Both Timer and multicast are examples of connectable publishers.

SwiftUI

The SwiftUI framework is based upon displaying views from an explicit state; as the state changes, the view updates.

SwiftUI uses a variety of property wrappers within its Views to reference and display content from outside of those views. @ObservedObject, @EnvironmentObject, and @Published are the most common that relate to Combine. SwiftUI uses these property wrappers to create a publisher that will inform SwiftUI when those models have changed, creating an objectWillChange publisher. Having an object conform to ObservableObject will also get a default objectWillChange publisher.

SwiftUI uses ObservableObject, which has a default concrete class implementation called ObservableObjectPublisher that exposes a publisher for reference objects (classes) marked with @ObservedObject.

Binding

Binding is a property wrapper in SwiftUI that allows you to create a two-way connection between a value and a view. When you use Binding a value, it creates a reference to the value that can be passed around to different views, and any changes made to the value Binding are automatically propagated back to the original value.

@propertyWrapper public struct Binding<Value> {
    public init(get: @escaping () -> Value, set: @escaping (Value) -> Void)
    public var wrappedValue: Value { get nonmutating set }
    public var projectedValue: Binding<Value> { get }
}

There are a number of SwiftUI property wrappers that create bindings:

• @State: creates a binding to a local view property, and is intended to be used only in one view
• @Binding: is used to reference an externally provided binding that the view wants to use to present itself. You will see there upon occasion when a view is expected to be a component, and it is watching for its relevant state data from an enclosing view.
• @EnvironmentObject: make the state visible and usable across a set of views. @EnvironmentObject is used to inject your own objects or state models into the environment, making them available to be used by any of the views within the current view hierarchy.
• @Environment is used to expose environmental information already available from within the frameworks

Example of a State that is using a Binding

struct ContentView: View {
    @State var name: String = "John"
    
    var body: some View {
        VStack {
            Text("Hello, \(name)!")
            TextField("Enter your name", text: $name)
        }
    }
}

In this example, we’re using Binding to connect the value of the TextField to the name property of the ContentView. By passing $name as the text argument, we're creating a two-way connection between the TextField and the name property. Whenever the user types in the TextField, the name property is automatically updated, and whenever the name property is updated elsewhere in the view, the TextField is automatically updated to reflect the new value.

== What to produce ==
In the SwiftUI text, why does typing in the TextField update the name property of ContentView?

== Dataset content ==
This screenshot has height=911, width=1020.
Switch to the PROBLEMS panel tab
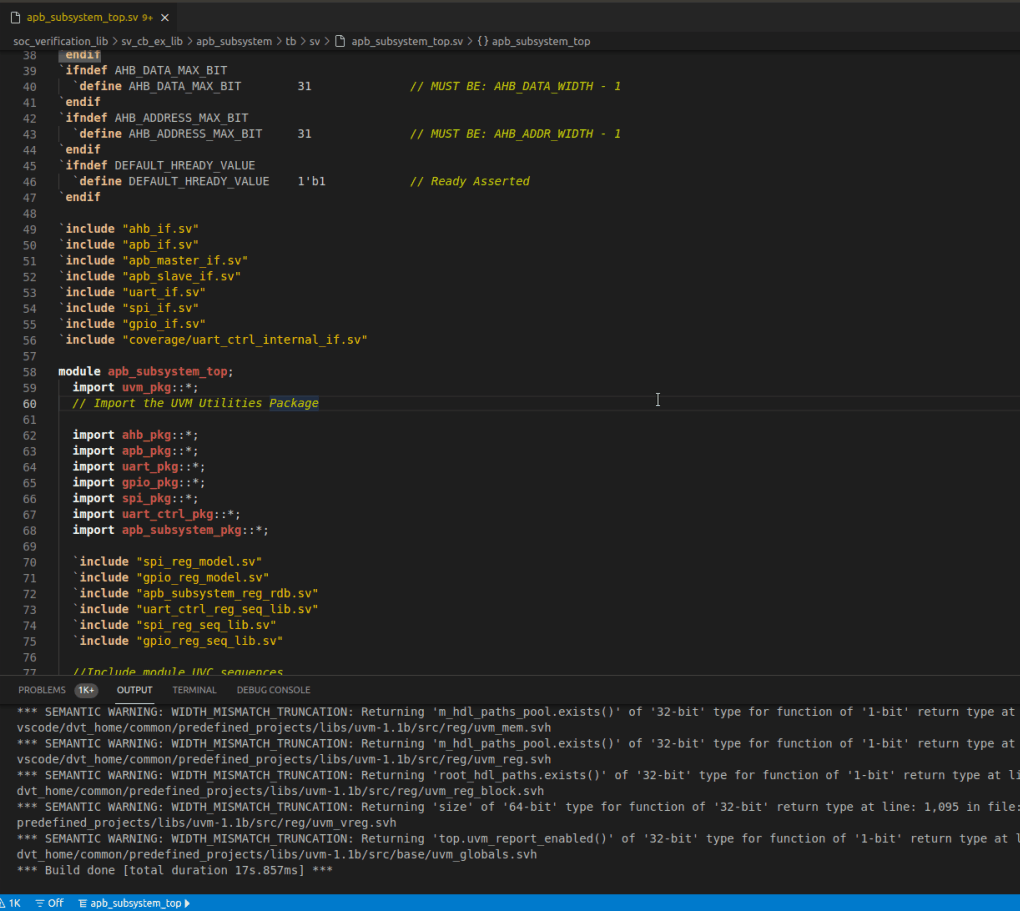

...

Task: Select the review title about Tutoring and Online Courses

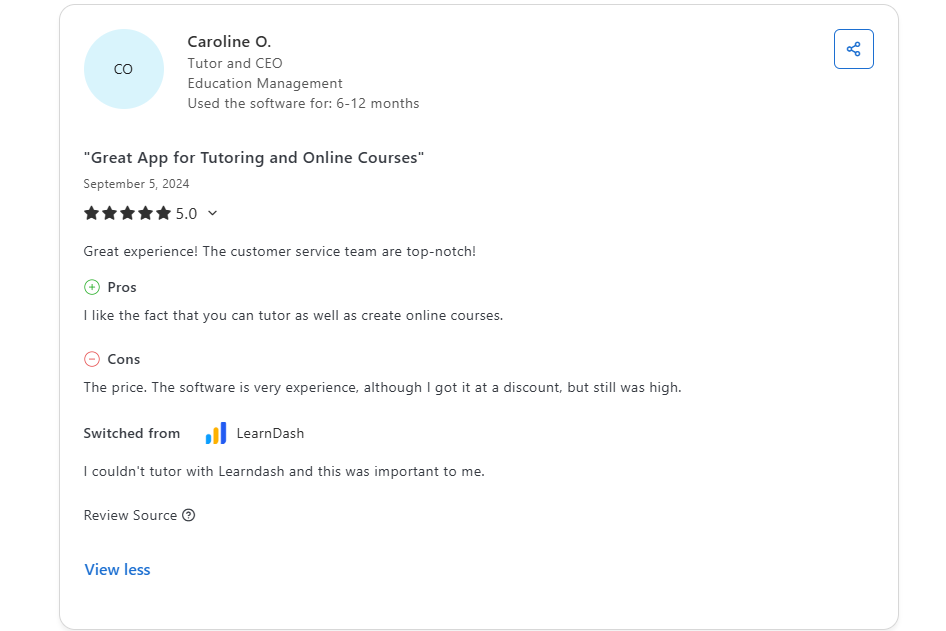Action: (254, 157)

== The answer ==
Passing $name as the TextField's text argument creates a Binding, a two-way connection between the TextField and the name property. Any change made through that binding propagates back to the original value, so whatever the user types automatically updates name.